> [Data in this exercise]
=== Begin Enclosure ===

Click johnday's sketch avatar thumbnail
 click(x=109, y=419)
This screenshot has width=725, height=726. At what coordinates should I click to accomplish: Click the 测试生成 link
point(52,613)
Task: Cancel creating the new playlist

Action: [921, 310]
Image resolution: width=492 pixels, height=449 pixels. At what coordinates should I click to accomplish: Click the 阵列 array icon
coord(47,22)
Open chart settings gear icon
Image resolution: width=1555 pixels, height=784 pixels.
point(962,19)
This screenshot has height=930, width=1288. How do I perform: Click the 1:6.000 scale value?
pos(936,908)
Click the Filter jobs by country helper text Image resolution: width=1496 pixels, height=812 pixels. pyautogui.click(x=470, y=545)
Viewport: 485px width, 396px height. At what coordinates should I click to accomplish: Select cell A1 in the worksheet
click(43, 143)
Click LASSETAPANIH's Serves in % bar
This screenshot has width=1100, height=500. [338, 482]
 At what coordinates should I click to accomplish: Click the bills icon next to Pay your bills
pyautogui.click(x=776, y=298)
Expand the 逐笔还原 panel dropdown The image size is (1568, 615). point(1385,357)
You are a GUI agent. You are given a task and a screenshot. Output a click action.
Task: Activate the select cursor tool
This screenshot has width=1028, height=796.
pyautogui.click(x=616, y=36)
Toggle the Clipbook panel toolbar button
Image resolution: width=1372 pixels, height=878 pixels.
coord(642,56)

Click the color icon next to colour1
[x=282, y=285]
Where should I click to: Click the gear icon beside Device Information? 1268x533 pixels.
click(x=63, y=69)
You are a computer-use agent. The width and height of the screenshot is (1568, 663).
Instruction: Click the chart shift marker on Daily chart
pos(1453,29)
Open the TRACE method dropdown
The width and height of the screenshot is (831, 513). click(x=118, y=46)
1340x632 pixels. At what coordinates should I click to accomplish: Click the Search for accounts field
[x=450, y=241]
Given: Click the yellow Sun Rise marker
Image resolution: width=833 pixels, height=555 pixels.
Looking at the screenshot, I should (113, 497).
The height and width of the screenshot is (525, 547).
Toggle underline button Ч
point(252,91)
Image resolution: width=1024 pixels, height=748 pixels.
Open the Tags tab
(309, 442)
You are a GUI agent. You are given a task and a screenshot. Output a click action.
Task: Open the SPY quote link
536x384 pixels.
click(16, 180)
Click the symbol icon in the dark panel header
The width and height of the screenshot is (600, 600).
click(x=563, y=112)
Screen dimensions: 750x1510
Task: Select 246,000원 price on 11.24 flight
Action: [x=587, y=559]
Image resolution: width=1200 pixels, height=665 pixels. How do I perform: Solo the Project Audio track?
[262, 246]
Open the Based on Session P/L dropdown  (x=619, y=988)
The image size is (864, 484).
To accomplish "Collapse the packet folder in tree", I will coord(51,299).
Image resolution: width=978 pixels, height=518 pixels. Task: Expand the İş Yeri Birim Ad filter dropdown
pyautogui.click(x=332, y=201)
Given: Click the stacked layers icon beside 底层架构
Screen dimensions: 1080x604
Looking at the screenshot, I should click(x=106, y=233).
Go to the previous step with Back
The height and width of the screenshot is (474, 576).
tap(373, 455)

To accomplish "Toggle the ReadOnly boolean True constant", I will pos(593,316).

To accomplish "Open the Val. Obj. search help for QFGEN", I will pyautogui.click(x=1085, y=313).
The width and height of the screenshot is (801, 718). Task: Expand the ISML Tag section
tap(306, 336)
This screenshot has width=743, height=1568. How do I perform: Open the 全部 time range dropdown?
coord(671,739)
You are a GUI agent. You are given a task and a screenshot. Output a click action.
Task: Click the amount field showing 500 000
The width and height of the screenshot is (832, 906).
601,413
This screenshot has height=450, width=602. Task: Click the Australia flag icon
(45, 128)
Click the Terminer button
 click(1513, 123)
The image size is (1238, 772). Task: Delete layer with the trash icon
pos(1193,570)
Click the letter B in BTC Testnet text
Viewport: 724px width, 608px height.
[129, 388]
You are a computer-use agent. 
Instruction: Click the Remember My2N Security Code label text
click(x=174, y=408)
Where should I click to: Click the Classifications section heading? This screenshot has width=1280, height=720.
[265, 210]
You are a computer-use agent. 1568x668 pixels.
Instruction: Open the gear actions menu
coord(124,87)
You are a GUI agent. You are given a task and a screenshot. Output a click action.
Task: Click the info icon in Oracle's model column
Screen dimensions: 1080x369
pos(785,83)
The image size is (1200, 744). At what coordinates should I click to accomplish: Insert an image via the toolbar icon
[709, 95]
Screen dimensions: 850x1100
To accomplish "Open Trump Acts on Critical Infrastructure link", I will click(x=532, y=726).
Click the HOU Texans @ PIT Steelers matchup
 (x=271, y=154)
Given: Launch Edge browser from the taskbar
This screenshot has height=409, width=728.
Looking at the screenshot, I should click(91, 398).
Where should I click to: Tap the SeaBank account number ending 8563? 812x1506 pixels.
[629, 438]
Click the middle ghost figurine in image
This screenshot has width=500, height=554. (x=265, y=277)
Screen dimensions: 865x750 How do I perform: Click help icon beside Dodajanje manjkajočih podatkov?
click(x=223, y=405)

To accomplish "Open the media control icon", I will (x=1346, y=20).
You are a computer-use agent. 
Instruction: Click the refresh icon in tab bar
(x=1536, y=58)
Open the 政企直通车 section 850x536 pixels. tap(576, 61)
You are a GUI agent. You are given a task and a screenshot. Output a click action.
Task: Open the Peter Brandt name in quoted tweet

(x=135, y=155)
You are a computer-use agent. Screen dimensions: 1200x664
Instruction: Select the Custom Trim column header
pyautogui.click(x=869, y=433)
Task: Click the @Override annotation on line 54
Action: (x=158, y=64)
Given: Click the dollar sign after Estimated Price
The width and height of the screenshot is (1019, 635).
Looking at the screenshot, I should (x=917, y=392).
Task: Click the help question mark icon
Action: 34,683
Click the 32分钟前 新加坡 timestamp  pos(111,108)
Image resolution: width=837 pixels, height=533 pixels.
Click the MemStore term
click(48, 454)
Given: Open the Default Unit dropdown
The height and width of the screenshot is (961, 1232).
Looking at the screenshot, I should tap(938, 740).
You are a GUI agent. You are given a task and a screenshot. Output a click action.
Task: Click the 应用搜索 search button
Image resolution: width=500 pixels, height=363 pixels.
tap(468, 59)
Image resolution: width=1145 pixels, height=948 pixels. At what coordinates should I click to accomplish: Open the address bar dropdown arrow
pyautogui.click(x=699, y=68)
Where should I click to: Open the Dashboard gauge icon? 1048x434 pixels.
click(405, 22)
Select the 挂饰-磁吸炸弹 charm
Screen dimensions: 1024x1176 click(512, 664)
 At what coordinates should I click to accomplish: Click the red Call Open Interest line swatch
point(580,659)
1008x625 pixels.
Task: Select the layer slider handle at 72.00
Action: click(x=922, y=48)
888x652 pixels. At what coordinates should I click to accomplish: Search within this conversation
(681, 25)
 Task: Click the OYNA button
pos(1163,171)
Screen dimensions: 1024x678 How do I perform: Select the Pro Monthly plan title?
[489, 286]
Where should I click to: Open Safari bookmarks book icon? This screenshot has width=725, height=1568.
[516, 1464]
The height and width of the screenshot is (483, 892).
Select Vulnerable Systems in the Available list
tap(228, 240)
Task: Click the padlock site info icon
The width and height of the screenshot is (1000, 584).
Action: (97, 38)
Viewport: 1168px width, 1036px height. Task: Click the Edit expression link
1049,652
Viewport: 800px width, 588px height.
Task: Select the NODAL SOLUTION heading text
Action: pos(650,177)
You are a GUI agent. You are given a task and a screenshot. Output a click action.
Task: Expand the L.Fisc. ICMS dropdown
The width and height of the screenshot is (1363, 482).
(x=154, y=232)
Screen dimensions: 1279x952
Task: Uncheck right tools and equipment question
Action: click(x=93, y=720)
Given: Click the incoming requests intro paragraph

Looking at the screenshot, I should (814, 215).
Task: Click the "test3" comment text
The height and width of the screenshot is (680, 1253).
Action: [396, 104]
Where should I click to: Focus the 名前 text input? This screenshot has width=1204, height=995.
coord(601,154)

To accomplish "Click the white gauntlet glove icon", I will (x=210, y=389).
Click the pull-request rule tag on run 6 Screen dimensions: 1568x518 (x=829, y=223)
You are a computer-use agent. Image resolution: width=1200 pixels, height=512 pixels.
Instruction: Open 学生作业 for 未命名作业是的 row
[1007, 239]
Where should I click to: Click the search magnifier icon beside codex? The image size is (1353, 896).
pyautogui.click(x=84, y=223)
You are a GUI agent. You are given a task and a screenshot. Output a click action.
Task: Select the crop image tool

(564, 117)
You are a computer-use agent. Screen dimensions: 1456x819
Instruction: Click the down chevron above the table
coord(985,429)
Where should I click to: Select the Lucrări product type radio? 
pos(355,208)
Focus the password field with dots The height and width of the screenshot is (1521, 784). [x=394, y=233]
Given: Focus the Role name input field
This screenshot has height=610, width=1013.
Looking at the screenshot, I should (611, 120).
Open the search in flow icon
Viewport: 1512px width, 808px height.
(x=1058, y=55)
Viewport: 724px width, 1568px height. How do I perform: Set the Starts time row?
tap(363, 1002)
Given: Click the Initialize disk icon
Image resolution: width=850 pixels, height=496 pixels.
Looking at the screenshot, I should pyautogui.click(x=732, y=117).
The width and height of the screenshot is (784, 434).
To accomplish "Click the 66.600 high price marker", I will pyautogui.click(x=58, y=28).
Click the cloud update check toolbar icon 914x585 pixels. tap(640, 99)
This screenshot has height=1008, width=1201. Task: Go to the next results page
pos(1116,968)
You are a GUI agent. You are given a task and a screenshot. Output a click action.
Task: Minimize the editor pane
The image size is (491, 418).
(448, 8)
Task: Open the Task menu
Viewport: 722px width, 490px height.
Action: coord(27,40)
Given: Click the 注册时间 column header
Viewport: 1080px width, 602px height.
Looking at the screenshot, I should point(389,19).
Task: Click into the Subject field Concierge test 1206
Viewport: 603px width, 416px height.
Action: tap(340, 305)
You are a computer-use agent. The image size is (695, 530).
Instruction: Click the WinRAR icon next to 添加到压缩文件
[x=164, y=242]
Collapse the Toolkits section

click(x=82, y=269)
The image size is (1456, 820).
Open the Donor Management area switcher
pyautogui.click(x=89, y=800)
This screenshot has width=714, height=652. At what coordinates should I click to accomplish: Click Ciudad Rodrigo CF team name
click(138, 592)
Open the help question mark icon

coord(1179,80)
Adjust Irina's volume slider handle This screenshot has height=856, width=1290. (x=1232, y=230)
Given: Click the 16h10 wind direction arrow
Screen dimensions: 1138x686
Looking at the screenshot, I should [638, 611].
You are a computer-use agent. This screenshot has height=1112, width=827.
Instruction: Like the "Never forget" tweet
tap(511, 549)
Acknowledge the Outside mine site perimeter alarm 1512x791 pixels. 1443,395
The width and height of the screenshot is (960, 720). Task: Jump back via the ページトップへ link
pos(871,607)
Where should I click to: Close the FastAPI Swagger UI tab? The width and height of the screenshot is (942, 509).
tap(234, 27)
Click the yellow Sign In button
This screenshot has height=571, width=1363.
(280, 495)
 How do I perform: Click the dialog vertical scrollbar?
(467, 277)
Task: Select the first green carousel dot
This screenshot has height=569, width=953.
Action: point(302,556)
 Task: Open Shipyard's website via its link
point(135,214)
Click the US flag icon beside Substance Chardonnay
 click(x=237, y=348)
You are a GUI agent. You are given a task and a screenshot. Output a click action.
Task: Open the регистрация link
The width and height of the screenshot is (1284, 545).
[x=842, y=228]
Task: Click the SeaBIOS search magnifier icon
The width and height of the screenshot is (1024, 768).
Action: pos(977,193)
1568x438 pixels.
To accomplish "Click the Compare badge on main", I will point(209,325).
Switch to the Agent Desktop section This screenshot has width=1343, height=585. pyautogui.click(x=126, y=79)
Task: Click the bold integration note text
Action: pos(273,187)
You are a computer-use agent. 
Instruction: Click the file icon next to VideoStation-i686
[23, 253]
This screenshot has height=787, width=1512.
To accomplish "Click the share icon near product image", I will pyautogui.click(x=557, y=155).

=== End Enclosure ===

> [Assigned task] In the entries above, the lines between the one holding "Viewport: 1168px width, 1036px" and the one holding "Task: Expand the L.Fisc. ICMS dropdown", inclusive, are to be printed exactly as written, and those alone.

> [Solution]
Viewport: 1168px width, 1036px height. Task: Click the Edit expression link
1049,652
Viewport: 800px width, 588px height.
Task: Select the NODAL SOLUTION heading text
Action: pos(650,177)
You are a GUI agent. You are given a task and a screenshot. Output a click action.
Task: Expand the L.Fisc. ICMS dropdown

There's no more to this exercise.